When you reach the line in the data below that contains "Instruction: Click the dot", please start repeating lines exactly, and stop after the line that contains "The image size is (534, 756).", repeating nothing else.

BEGIN TASK INPUTS

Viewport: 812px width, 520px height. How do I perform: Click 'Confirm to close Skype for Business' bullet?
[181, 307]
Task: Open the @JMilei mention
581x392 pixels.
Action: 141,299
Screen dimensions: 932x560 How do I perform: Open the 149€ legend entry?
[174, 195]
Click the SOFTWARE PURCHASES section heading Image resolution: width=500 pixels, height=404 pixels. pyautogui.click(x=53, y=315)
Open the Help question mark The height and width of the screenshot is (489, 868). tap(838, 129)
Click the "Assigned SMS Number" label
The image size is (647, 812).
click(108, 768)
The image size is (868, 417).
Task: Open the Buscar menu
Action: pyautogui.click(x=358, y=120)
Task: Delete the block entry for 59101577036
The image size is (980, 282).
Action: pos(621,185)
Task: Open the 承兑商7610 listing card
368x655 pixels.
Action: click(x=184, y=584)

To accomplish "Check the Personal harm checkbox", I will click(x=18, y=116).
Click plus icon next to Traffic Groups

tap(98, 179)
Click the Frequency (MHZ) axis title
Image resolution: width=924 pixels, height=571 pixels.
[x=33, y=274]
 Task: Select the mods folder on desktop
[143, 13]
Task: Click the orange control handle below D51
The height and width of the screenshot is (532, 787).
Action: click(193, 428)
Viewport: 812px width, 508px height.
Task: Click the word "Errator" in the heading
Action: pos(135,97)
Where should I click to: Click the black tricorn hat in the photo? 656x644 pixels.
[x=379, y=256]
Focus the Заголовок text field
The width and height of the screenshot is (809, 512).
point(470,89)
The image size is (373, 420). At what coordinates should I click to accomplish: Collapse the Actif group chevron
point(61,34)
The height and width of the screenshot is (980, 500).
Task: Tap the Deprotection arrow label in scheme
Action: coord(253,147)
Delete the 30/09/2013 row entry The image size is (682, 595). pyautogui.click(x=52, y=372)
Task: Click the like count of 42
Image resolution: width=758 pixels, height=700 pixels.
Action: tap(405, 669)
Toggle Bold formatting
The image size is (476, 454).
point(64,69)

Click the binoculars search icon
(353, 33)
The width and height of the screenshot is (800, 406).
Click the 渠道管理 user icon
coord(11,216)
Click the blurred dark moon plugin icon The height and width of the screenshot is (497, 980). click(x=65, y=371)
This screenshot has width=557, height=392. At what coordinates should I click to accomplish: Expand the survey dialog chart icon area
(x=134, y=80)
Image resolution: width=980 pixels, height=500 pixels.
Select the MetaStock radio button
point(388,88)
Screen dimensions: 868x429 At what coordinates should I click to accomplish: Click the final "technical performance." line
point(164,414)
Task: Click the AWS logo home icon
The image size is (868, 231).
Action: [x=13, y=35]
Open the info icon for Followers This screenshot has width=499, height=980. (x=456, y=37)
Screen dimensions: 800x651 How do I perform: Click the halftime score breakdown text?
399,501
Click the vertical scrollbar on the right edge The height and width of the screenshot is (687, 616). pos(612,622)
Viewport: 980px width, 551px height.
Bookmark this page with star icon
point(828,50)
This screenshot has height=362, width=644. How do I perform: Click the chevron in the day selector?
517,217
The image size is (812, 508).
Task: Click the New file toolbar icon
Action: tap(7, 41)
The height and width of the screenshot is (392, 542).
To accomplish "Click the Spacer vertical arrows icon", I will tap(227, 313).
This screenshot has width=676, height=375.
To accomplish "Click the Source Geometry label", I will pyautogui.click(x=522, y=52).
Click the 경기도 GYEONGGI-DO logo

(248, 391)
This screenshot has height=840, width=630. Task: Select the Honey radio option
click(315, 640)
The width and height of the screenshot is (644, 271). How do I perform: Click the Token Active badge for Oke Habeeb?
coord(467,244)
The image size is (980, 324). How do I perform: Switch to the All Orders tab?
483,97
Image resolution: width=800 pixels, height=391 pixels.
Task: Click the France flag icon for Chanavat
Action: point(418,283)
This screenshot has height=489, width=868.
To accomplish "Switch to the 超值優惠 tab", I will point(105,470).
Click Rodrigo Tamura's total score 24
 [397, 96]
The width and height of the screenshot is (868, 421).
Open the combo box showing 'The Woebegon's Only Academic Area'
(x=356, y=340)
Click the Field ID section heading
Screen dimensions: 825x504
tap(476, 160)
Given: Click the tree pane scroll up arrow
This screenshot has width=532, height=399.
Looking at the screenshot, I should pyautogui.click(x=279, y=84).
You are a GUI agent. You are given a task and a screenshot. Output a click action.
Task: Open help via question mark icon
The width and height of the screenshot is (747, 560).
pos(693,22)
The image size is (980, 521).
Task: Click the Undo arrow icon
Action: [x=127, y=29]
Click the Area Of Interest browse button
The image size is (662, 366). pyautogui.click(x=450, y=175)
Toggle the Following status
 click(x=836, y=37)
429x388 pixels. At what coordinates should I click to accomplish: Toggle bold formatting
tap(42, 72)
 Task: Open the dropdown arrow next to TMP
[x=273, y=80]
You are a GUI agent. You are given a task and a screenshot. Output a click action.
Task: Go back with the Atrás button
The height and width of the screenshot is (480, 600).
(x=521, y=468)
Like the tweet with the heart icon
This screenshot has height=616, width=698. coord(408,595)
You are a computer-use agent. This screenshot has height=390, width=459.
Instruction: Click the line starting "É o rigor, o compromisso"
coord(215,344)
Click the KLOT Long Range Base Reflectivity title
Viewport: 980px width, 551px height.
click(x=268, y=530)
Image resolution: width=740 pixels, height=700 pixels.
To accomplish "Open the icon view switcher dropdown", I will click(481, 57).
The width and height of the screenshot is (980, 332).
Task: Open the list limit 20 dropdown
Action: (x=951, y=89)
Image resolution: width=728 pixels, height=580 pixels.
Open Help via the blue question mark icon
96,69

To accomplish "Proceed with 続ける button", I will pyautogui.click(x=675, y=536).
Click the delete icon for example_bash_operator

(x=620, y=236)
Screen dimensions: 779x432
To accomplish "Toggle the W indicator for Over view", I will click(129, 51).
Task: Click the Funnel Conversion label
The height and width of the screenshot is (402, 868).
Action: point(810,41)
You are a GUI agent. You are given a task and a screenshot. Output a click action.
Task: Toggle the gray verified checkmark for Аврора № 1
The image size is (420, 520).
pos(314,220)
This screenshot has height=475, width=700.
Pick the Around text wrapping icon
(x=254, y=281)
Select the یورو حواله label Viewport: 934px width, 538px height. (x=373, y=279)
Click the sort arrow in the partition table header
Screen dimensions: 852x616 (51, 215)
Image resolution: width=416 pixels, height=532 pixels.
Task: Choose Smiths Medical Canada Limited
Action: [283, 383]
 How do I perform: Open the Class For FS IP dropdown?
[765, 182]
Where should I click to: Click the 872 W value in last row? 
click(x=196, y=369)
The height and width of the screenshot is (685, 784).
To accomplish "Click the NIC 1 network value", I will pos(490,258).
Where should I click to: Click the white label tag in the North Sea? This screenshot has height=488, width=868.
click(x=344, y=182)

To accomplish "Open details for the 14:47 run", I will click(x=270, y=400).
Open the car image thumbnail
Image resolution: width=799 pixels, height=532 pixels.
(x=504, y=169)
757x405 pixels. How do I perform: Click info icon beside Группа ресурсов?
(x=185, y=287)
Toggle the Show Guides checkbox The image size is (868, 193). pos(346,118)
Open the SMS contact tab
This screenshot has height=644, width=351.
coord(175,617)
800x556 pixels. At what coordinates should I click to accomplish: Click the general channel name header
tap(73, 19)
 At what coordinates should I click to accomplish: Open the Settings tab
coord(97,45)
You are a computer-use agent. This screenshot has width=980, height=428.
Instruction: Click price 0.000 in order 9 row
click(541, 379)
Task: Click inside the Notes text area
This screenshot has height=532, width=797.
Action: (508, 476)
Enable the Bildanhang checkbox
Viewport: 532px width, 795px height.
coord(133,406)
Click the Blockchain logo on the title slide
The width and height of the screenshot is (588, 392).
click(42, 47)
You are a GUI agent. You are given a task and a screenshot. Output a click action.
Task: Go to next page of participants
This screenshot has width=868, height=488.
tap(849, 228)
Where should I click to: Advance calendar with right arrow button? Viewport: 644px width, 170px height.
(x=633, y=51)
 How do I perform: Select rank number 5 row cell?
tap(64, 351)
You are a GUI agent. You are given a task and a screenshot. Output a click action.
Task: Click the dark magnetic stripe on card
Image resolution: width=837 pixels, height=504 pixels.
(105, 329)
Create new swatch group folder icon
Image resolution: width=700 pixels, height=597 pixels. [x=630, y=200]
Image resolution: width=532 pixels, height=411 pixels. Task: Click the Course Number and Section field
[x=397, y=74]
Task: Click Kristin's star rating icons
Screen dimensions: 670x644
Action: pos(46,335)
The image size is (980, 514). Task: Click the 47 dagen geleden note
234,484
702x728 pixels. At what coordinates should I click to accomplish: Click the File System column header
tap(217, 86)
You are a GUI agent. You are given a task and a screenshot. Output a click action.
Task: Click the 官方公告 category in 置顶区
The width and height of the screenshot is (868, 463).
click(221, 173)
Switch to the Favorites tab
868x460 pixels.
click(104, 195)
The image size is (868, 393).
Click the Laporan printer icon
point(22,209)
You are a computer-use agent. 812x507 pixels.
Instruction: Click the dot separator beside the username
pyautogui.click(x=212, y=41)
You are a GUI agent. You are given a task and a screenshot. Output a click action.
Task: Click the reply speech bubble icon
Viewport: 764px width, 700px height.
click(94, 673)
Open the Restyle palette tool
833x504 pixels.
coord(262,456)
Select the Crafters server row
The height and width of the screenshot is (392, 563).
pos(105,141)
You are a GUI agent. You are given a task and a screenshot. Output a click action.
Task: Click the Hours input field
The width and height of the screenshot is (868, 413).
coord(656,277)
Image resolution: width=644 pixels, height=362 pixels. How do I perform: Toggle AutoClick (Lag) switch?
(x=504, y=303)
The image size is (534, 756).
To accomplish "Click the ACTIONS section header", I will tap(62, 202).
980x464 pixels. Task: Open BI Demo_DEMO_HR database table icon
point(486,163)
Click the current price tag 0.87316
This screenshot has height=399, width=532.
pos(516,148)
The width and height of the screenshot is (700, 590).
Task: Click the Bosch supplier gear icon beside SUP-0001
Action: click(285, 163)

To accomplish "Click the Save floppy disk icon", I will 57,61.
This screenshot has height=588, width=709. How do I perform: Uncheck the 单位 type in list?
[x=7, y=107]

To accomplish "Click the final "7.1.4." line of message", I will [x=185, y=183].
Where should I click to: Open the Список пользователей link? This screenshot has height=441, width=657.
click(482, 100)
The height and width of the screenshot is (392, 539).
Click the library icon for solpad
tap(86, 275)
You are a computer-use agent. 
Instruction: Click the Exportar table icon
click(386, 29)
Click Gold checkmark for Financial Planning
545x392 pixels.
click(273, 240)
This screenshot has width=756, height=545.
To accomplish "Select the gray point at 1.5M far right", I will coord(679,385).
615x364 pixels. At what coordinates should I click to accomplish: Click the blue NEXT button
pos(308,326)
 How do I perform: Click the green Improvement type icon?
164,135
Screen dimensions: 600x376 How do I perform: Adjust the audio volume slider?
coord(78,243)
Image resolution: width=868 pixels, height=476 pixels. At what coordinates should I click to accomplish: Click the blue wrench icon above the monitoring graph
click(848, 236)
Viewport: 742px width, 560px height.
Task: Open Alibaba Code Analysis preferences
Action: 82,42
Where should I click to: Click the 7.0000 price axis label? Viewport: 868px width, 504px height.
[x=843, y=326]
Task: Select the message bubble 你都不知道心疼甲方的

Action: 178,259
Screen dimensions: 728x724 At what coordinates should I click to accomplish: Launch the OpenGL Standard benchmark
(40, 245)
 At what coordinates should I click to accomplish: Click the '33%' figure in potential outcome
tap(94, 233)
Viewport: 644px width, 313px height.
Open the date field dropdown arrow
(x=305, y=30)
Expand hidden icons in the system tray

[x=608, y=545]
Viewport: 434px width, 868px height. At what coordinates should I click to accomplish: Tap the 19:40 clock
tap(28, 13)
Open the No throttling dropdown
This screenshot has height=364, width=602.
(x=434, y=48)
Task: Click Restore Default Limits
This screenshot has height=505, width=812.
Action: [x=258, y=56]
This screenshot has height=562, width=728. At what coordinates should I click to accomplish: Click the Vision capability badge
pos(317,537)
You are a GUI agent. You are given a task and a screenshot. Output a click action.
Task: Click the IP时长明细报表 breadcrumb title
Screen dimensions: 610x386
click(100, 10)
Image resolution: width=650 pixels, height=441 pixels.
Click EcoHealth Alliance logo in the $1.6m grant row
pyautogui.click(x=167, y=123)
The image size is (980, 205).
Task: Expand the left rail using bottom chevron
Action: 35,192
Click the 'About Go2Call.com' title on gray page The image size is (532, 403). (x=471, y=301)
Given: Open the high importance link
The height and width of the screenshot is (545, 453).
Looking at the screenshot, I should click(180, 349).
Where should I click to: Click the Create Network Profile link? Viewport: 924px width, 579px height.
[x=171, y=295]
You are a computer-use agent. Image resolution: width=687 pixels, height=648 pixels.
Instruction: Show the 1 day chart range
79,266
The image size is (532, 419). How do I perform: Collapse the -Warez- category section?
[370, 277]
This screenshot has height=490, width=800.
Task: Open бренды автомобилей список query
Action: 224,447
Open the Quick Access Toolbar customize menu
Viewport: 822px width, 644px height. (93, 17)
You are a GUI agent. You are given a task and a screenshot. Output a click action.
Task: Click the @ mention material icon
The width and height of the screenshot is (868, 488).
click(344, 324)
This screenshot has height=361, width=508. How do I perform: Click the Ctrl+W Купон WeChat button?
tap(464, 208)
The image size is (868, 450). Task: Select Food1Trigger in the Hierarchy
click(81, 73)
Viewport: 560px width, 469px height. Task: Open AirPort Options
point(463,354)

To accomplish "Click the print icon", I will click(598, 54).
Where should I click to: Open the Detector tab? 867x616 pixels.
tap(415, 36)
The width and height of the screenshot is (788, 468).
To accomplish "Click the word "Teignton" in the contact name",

END TASK INPUTS

## ANSWER SPACE
Instruction: Click the dot separator beside the username
pyautogui.click(x=212, y=41)
You are a GUI agent. You are given a task and a screenshot. Output a click action.
Task: Click the reply speech bubble icon
Viewport: 764px width, 700px height.
click(94, 673)
Open the Restyle palette tool
833x504 pixels.
coord(262,456)
Select the Crafters server row
The height and width of the screenshot is (392, 563).
pos(105,141)
You are a GUI agent. You are given a task and a screenshot. Output a click action.
Task: Click the Hours input field
The width and height of the screenshot is (868, 413).
coord(656,277)
Image resolution: width=644 pixels, height=362 pixels. How do I perform: Toggle AutoClick (Lag) switch?
(x=504, y=303)
The image size is (534, 756).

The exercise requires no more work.